A type 1 slowly changing dimension is by far the easiest to handle, as it consists of a simple in-place update of existing data, with no attempt to track the evolution of the changes. There are many voices which affirm that this is not really a "changing dimension" at all, but whatever the precise definitions, I will go with the flow and use it as a starting point for basic inserts and updates (or "Upserts" to use the conventional term).

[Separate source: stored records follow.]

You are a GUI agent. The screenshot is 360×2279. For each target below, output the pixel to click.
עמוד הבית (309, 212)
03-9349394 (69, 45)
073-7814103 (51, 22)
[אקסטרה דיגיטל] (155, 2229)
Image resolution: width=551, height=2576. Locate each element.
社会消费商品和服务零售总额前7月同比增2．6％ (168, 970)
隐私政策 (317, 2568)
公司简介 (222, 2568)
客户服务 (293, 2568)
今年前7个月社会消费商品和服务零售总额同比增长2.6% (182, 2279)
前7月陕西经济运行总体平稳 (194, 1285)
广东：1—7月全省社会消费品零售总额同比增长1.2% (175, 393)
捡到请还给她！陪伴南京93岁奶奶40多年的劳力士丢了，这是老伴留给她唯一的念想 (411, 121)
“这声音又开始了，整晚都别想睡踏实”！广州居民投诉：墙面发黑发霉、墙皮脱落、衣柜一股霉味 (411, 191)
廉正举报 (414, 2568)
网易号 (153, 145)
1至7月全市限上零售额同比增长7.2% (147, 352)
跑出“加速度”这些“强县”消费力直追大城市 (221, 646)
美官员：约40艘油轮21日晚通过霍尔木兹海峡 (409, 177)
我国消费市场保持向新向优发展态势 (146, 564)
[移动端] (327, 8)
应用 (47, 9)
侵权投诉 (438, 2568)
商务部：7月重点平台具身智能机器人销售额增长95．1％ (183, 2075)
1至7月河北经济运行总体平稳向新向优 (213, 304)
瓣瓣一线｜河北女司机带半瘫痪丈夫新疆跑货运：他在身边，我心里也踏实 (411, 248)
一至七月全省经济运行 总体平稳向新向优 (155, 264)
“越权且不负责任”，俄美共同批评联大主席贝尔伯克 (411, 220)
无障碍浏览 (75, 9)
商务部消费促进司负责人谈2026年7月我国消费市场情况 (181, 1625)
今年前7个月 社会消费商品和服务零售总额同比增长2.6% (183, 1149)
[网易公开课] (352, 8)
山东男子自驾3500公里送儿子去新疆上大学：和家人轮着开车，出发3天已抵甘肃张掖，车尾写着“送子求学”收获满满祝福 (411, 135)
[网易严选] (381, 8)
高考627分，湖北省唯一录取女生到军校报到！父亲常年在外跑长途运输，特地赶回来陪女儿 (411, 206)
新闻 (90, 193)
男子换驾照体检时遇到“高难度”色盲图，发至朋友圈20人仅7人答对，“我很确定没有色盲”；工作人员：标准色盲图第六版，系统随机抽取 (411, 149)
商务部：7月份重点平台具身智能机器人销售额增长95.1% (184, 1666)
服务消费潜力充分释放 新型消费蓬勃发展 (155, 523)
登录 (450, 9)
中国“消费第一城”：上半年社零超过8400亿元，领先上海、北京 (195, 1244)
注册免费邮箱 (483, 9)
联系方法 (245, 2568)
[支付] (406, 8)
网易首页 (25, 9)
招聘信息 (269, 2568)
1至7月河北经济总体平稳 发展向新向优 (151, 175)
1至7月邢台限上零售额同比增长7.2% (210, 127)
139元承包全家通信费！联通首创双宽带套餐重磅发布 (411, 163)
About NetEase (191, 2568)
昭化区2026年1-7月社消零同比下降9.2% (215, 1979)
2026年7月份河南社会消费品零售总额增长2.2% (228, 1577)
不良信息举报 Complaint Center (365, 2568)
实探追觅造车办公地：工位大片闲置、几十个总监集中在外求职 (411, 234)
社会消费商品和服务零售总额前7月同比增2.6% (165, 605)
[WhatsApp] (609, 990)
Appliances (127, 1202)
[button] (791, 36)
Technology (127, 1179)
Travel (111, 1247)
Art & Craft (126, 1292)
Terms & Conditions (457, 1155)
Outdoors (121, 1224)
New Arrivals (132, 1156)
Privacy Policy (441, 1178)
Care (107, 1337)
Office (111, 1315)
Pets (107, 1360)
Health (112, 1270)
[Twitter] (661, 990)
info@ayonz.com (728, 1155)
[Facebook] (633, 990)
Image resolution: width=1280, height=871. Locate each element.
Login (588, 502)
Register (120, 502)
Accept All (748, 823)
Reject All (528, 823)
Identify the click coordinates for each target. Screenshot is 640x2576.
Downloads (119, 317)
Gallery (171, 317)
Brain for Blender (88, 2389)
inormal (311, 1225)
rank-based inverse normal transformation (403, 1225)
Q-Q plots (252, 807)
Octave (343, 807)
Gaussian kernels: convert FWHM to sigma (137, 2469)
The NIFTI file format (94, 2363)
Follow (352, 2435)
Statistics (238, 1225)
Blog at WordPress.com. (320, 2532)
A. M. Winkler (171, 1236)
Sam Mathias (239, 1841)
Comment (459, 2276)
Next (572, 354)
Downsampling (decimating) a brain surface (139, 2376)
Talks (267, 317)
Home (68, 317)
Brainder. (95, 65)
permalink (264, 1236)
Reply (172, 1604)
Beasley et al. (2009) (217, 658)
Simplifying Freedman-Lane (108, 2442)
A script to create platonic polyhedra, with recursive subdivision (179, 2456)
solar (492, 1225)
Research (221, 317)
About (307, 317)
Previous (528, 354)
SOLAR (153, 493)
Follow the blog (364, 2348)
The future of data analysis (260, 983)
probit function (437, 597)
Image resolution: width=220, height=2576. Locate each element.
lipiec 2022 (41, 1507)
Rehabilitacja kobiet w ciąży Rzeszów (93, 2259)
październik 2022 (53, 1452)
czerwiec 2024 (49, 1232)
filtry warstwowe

First, we need a "destination" table, and here it is:

CREATE TABLE [dbo].[Client_SCD1](
 [ClientID] [int] IDENTITY(1,1) NOT NULL,
 [BusinessKey] [int] NOT NULL,
 [ClientName] [varchar](150) NULL,
 [Country] [varchar](50) NULL,
 [Town] [varchar](50) NULL,
 [County] [varchar](50) NULL,
 [Address1] [varchar](50) NULL,
 [Address2] [varchar](50) NULL,
 [ClientType] [varchar](20) NULL,
 [ClientSize] [varchar](10) NULL
)

Inserting and updating data is as simple as the following piece of T-SQL:

MERGE dbo.Client_SCD1 AS DST
USING CarSales.dbo.Client AS SRC
ON (SRC.ID = DST.BusinessKey)
WHEN NOT MATCHED THEN
INSERT (BusinessKey, ClientName, Country, Town, County, Address1, Address2, ClientType, ClientSize)
VALUES (SRC.ID, SRC.ClientName, SRC.Country, SRC.Town, SRC.County, Address1, Address2, ClientType, ClientSize)
WHEN MATCHED 
AND (
 ISNULL(DST.ClientName,'') <> ISNULL(SRC.ClientName,'') 
 OR ISNULL(DST.Country,'') <> ISNULL(SRC.Country,'') 
 OR ISNULL(DST.Town,'') <> ISNULL(SRC.Town,'')
 OR ISNULL(DST.Address1,'') <> ISNULL(SRC.Address1,'')
 OR ISNULL(DST.Address2,'') <> ISNULL(SRC.Address2,'')
 OR ISNULL(DST.ClientType,'') <> ISNULL(SRC.ClientType,'')
 OR ISNULL(DST.ClientSize,'') <> ISNULL(SRC.ClientSize,'')
 )
THEN UPDATE 
SET 
 DST.ClientName = SRC.ClientName 
 ,DST.Country = SRC.Country 
 ,DST.Town = SRC.Town
 ,DST.Address1 = SRC.Address1
 ,DST.Address2 = SRC.Address2
 ,DST.ClientType = SRC.ClientType
 ,DST.ClientSize = SRC.ClientSize
;

It is important that you ensure that all the columns used to compare data in the "WHEN MATCHED ... AND" clause are also present in the "THEN UPDATE SET" clause. Otherwise data will get painfully out of 'sync.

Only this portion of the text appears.